Using commercial EIA kit, we found dual viral infections among seven (8.0%) samples, all of which were combinations of rotavirus and one of the other viruses. E.Roman et al 2003 [23], reported high incidence of dual infections during autumn than other seasons of the year this can not be concluded in this study since it was conducted in only one season of the year. Despite using standard multiplex PCR typing, no mixed rotavirus infections were detected in this study. In other studies, mixed rotavirus infections have been identified to range from less than 1% to 44.6 % of the samples [2430]. Differences found between this study and other studies may be explained, at least in part, due to geographical differences.

Overall the prevalence of viral diarrhea was low in infants aged 0–6 months, peaked in infants aged 7–12 months and declined again among children of 13–16 months of age. The relatively low prevalence of viruses among older children could be partly due to immunity acquired through previous exposures.
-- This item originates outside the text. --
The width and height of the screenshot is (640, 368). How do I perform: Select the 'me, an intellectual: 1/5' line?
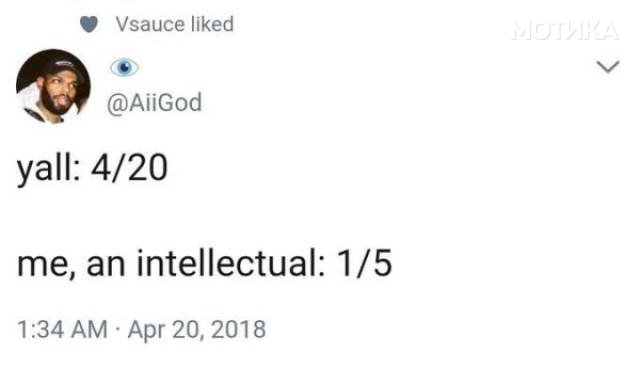click(204, 263)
This first report on molecular epidemiology of rotavirus strains in Tanzania show unexpectedly high proportion of G9 serotype (81.6%). The high proportion of G9 in this study is in contrast with findings of other developing countries such as Kenya, Malawi and Ghana, where the highest reported prevalence of G9 was 47.1% [3138]. The complete absence of serotypes G2 and G4 in this study group is in marked contrast to the global situation, where these strains are often the most common [12]. This variation of strain distribution does underline the importance of active rotavirus strain surveillance in a variety of geographical settings. Our findings may have significant implications for rotavirus vaccine introduction in Tanzania since the two vaccines that are in use namely RotaRix® and RotaTeq® contains serotype G1 and serotype G1 to G4, respectively [10]. Notably, the globally most prevalent P[8] genotype was detected for VP4 in 93.7% of the P-typed strains and the dominating G/P combination was G9 P[8] (90.7%). It is important to mention that this study dealt with strains isolated from only one city in Tanzania (in and around Dar es Salaam) and the period of surveillance was limited to a period of 3-months. It will be important to continue strain characterization in Dar es Salaam and initiate studies in other regions of Tanzania in order to have a comprehensive picture of strain distribution in the country. It is equally important to maintain continuous surveillance for rotavirus strains in order to monitor changes over a time period.

Conclusion

This study demonstrated that about one third of childhood diarrhea in Dar es Salaam is due to one of the four major enteropathogenic viruses and rotavirus genotype G9 predominated. The predominance of this emerging strain has significant implications for introduction of rotavirus vaccine in Tanzania. Our study indicates that geographical P-G type adjustment in the formulation of next generation multivalent vaccine would be necessary.